Persistent heat, with temperatures rising above 38 degrees centigrade, has already killed at least 90 people, particularly in northwestern India and southeast Pakistan, triggered by melting glaciers in the Himalayas , electricity has contributed and India’s wheat crop has been affected. Help fuel an emerging global food crisis.

The study concluded that such a heat wave has about a 1 in 100 chance of occurring in any given year. Before climate warming began, the odds would have been 1 in 3,000 or less. And the chances will rise to 1 in 5, the scientists said, if the world reaches 2 degrees Fahrenheit, which it is on track to do, unless countries drastically reduce their emissions. The world has already warmed by about 1.1 °C since the late 19th century.

Summer is normal in South Asia at this time of year, but the current heat wave has begun near the beginning of March, and continues in some areas where there is little chance of respite until monsoon rains arrive in the next few years. ,

The scientists analyzed daily maximum temperatures from March and April and used computer simulations of the world as it is today and a hypothetical world with neither emissions nor warming. The study was not peer-reviewed, but these model-matching techniques were peer-reviewed in the past and are now widely used and accepted.

Because of a long observational record and the absence of other uncertainties, the researchers said, the findings are conservative, and the likelihood of such an event is 30 times more likely than previously thought for the planet’s warming.

The analysis also examined the effects of prolonged heat. Arpita Mandal, a climatologist at the Bombay Institute of Technology in Mumbai and one of the study’s authors, said it was difficult to gather data on the effects of a heat wave on wheat, which is sensitive to extreme heat, but there were anecdotal reports. Harm.

“But one thing that was surprising was that India banned the export of wheat to the rest of the world,” she said. “This is the only evidence that our agricultural productivity has been affected.”

Besides the impact on Ukraine’s wheat exports of the Russian invasion of Ukraine, India’s export ban is leading international agencies to fear a possible global famine.

Another study author, Roop Singh, climate risk advisor at the Red Cross Red Crescent Climate Center, said this heat wave, like others, shows that the impact is felt disproportionately by the poor.

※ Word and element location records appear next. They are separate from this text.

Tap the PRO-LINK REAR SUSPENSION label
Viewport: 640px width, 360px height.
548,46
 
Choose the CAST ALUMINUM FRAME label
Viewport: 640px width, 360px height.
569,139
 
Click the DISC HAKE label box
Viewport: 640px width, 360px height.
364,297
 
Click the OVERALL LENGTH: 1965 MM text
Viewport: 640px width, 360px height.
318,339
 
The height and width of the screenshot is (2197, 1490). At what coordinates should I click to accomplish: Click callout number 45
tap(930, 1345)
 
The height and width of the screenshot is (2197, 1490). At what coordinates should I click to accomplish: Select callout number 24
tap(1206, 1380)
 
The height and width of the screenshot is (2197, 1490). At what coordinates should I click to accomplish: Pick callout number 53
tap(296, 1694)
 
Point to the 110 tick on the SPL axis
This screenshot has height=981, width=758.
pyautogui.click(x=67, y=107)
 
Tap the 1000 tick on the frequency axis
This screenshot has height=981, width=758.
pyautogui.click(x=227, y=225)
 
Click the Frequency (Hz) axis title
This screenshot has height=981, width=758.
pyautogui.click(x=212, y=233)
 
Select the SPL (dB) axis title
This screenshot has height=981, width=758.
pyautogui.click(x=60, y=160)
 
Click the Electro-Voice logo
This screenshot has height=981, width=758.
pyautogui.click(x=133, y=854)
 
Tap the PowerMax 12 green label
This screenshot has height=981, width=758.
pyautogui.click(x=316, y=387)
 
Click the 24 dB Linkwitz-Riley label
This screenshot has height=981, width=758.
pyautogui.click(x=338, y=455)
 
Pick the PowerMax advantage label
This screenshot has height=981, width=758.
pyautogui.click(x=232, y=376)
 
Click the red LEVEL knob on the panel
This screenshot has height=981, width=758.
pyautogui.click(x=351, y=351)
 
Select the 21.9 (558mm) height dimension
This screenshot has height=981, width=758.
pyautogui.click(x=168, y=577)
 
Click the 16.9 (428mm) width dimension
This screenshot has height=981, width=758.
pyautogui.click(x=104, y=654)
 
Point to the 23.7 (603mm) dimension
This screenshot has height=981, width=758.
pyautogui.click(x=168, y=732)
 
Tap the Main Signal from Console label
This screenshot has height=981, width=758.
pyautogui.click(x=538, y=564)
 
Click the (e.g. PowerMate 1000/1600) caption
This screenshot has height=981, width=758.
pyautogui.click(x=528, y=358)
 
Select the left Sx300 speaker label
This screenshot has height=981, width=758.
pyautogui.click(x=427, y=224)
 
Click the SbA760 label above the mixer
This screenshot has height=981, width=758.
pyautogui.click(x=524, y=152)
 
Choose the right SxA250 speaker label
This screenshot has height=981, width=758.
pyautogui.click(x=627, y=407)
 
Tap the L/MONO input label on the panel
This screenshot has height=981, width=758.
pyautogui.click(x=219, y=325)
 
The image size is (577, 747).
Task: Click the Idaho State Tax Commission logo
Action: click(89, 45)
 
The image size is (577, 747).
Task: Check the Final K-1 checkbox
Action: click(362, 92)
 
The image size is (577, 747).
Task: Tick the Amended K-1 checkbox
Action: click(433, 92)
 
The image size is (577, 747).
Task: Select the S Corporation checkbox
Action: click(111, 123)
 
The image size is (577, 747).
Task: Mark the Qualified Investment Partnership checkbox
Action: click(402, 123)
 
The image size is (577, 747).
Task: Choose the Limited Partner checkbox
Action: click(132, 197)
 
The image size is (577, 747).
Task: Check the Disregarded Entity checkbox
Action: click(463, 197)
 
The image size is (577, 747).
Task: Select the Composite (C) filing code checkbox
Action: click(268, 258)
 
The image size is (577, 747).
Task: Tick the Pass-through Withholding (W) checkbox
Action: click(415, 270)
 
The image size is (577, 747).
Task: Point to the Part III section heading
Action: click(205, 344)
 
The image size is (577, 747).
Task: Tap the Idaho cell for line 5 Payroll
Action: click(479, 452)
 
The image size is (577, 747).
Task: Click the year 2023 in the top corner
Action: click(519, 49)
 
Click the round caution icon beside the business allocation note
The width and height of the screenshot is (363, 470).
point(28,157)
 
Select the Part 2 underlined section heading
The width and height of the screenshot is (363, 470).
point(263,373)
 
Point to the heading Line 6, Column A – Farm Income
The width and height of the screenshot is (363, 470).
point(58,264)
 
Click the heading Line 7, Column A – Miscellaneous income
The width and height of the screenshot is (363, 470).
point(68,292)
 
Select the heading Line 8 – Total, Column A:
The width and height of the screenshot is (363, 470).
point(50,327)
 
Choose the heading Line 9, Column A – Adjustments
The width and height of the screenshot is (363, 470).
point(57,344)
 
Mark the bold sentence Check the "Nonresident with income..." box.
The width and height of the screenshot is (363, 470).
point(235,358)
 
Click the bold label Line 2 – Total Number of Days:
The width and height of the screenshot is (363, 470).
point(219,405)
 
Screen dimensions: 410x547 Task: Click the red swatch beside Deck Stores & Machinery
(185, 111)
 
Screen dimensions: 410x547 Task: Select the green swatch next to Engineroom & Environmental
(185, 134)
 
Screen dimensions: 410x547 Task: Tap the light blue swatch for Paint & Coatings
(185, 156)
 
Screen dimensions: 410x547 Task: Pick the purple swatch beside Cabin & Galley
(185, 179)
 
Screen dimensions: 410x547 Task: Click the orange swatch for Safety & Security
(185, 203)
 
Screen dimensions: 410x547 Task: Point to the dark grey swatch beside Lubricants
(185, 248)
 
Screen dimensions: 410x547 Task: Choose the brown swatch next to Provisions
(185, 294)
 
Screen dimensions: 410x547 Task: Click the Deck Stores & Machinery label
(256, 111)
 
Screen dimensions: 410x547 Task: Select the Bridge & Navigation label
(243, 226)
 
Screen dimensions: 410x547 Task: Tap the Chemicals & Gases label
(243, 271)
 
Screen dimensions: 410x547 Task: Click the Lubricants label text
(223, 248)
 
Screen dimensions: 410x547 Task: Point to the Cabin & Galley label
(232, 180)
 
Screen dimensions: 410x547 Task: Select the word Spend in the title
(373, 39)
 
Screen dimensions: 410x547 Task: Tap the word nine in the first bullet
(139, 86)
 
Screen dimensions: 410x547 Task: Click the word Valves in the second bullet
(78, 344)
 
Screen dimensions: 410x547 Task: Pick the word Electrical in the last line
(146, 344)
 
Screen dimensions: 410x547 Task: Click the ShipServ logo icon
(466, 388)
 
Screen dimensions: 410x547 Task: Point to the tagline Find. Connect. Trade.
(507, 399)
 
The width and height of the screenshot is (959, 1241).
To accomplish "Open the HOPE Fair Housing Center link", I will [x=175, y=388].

According to Singh, there are reports of widespread power cuts, partly because the need for more cooling puts pressure on the system and partly because of the coal shortage in India. “This has a special impact on the poorest people, who may have access to a fan or air conditioner but may not be able to run it because they cannot afford a generator,” she explained.

The study’s findings are consistent with several other analyzes of similar events over the past two decades, including an extraordinary heat wave last summer in the Pacific Northwest and western Canada. Known as attribution analysis, this field of research has contributed to a growing understanding among scientists and the public that the harmful effects of global warming are not a problem of the distant future, but are already occurring.

As emissions have raised the world’s base temperatures, the link between heat waves and climate change is particularly clear. Otto said that in studies of other extreme events such as floods or droughts, climate change is often only one factor among many taken into account.

In a recent paper, she and other scientists argued that the effect of global warming on heat waves is already so clear that “it is rapidly becoming an obsolete question.” He wrote that the next frontier of attribution science will provide information to help people decide when to adapt to extreme heat.